• THE EXERCISE:
Edit the data below so that every "Locate an element on the screen" becomes "Find an element on the screen", keeping all other text the same.

• A block of data:
* * * * *

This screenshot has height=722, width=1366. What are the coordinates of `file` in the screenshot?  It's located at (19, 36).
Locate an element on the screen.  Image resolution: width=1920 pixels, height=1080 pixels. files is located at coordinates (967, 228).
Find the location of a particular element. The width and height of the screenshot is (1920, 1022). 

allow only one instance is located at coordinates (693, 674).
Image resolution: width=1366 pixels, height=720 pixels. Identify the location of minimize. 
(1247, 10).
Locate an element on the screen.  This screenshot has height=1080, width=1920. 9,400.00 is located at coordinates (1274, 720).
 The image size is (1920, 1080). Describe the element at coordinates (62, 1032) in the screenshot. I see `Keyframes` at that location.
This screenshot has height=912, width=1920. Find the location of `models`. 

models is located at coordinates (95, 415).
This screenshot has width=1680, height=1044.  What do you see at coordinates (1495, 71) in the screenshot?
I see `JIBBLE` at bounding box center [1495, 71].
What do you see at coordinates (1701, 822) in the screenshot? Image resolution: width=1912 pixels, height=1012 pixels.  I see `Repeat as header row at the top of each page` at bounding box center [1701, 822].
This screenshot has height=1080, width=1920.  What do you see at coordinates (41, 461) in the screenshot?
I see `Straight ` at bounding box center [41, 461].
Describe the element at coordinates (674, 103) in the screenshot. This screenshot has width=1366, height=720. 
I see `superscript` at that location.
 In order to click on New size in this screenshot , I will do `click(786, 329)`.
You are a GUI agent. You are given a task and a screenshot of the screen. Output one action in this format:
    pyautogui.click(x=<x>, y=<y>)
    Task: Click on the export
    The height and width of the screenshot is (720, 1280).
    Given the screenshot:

* * * * *

• COMPLETE ANSWER:
This screenshot has height=722, width=1366. What are the coordinates of `file` in the screenshot?  It's located at (19, 36).
Find an element on the screen.  Image resolution: width=1920 pixels, height=1080 pixels. files is located at coordinates (967, 228).
Find the location of a particular element. The width and height of the screenshot is (1920, 1022). 

allow only one instance is located at coordinates (693, 674).
Image resolution: width=1366 pixels, height=720 pixels. Identify the location of minimize. 
(1247, 10).
Find an element on the screen.  This screenshot has height=1080, width=1920. 9,400.00 is located at coordinates (1274, 720).
 The image size is (1920, 1080). Describe the element at coordinates (62, 1032) in the screenshot. I see `Keyframes` at that location.
This screenshot has height=912, width=1920. Find the location of `models`. 

models is located at coordinates (95, 415).
This screenshot has width=1680, height=1044.  What do you see at coordinates (1495, 71) in the screenshot?
I see `JIBBLE` at bounding box center [1495, 71].
What do you see at coordinates (1701, 822) in the screenshot? Image resolution: width=1912 pixels, height=1012 pixels.  I see `Repeat as header row at the top of each page` at bounding box center [1701, 822].
This screenshot has height=1080, width=1920.  What do you see at coordinates (41, 461) in the screenshot?
I see `Straight ` at bounding box center [41, 461].
Describe the element at coordinates (674, 103) in the screenshot. This screenshot has width=1366, height=720. 
I see `superscript` at that location.
 In order to click on New size in this screenshot , I will do `click(786, 329)`.
You are a GUI agent. You are given a task and a screenshot of the screen. Output one action in this format:
    pyautogui.click(x=<x>, y=<y>)
    Task: Click on the export
    The height and width of the screenshot is (720, 1280).
    Given the screenshot:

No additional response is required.